In our last interview, you said, “There’s a noticeable gap between traditional middle grade and young adult and I think we’re missing a whole lot of readers who want stories that speak to their specific age group. There’s a big difference between an eighth grader and a junior in high school.” What, in your opinion, have been the barriers to seeing books published for kids in this age group?
Although it might sound silly, or rather too simplistic, the biggest barrier is simply how bookstores (whether brick and mortar or virtual) and libraries are designed. There’s a children’s section, which is where middle-grade books live, and then there is young adult. From a publisher’s perspective, if there’s no place to shelf these books, then how do you sell them?

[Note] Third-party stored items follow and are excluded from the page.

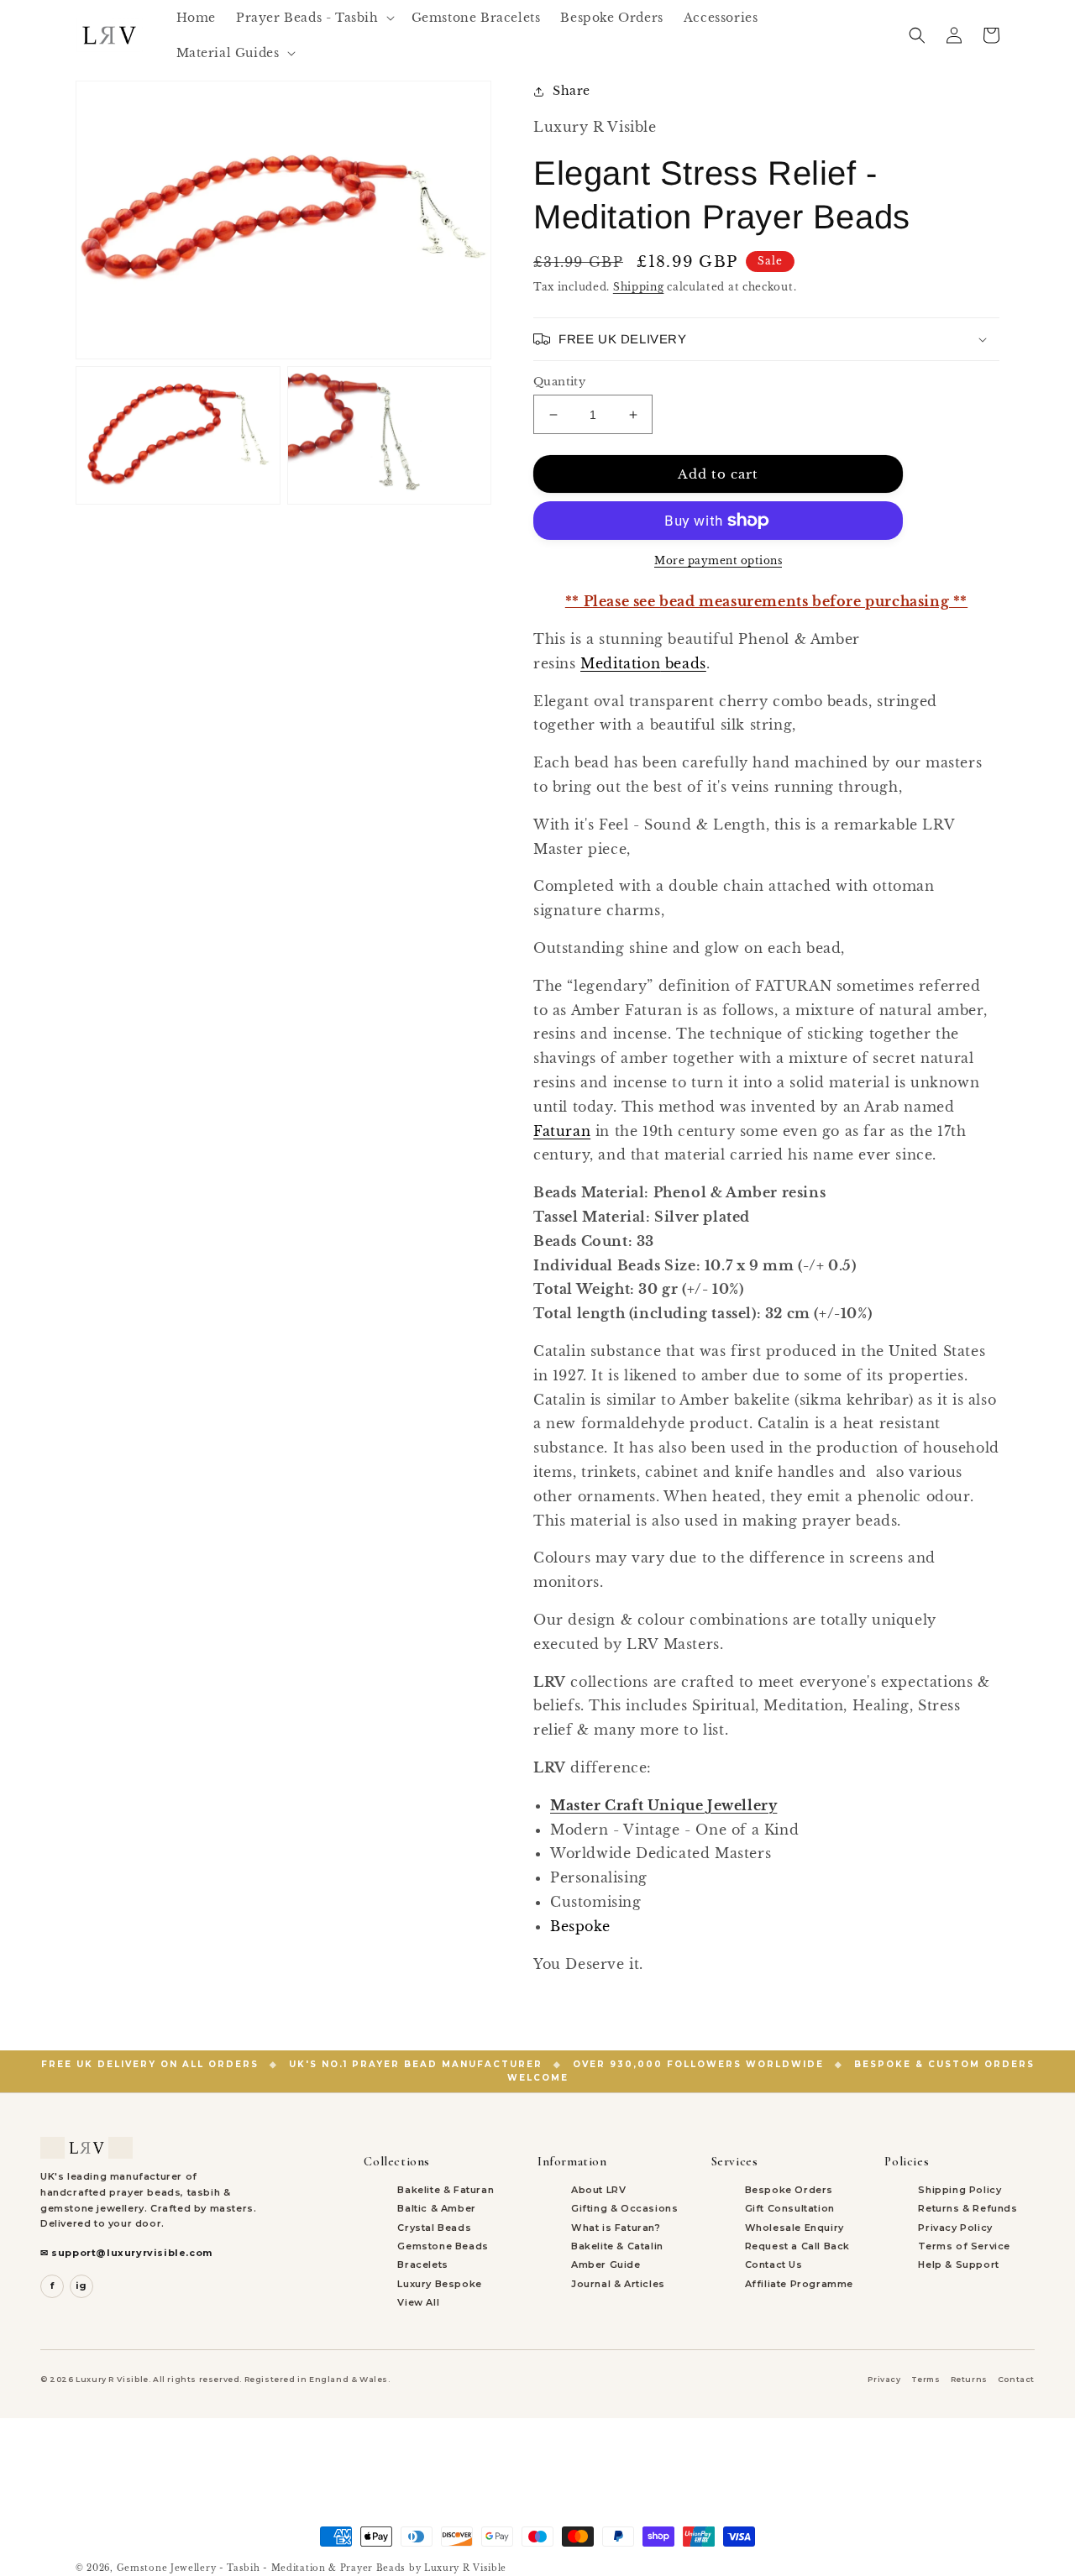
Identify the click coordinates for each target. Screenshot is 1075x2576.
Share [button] (571, 90)
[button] (313, 17)
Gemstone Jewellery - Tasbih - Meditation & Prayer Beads (261, 2568)
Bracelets (422, 2264)
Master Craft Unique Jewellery (663, 1805)
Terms (926, 2379)
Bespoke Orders (789, 2190)
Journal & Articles (618, 2284)
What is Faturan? (616, 2227)
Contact (1016, 2379)
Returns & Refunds (967, 2208)
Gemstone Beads (442, 2246)
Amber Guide (606, 2264)
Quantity (559, 381)
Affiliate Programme (799, 2284)
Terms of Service (964, 2246)
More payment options (718, 560)
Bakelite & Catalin (617, 2246)
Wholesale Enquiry (794, 2227)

When I visit the children’s section of bookstores, I often feel as if there’s a marketing problem that has been created. The sections are clearly designed for the youngest readers, and even the traditional middle grade books seem a bit out of place. It’s lovely when you go into a small bookstore because they simply don’t have the space to make these divisions so everything sort of bleeds together. Then the young reader who is looking for something a bit more advanced can find it more readily.
But another barrier is something I really relate to because it happened to me growing up. My mom was scared of me reading books that were too “old” for me and would confiscate them and hide them (and then I’d find them and read them). I think it’s a natural thing to be fearful of our children growing up too fast, but I think as parents we can’t shield our children from the world. Talking to your kids is the best bet to see what their interests are, what their reading level is, what type of stories do they want and/or need?
This all makes a lot of sense, and I fully agree that “shielding” isn’t always helpful. How did you determine the level of magic and worldbuilding needed in MAPMAKER, and what do you want readers to take away from Walt’s story?
I love magic! It was so much fun to be able to write fantasy and have magical elements in a story, but since contemporary/realistic stories are more of my sweet spot as a writer, it was challenging to figure out what I could get away with, and how magical Walt’s world could be. I spend a good amount of time in the story without much magic at all, and a lot of the danger that Walt faces is more “real” than magical…although he does have a pretty fantastical foe. I wrote the type of story that I like to read. I loved The Phantom Tollbooth as a kid, and the way impossible things are presented as perfectly reasonable. When I was working on MapMaker, I had a post-it note on the wall in front of my desk that said: “Acceptance of self” I think that’s what I want readers to take away. (Well, I want them to take away a whole bunch of fun and frights too!) But there is a message that I hope comes across loud and clear that you are okay as you are. Don’t compare yourself with others, just be you.
Such a great message. And I love the art work on your website! How did you come up with your current theme, and what do you like most about it?
All credit goes to my brilliant web designer Danika Corrall. Her way of working with clients when she’s designing their sites is to ask for images that speak to them and she uses that as a jumping off point. I provided a slew of random images and somehow she took from that a fantastic concept. I loved how she captured my love of color and whimsy. I think it matches my personality and my writing.
It certainly does! What is some of your favorite feedback that you’ve received from your readers?
I didn’t see myself in books growing up, so my favorite feedback to get from readers is when they tell me they saw themselves in one of my characters. That’s more important to me than whether someone loved the book. I’m really hopeful that MapMaker allows a lot of kids who haven’t seen themselves be heroes in fantasy stories, feel seen.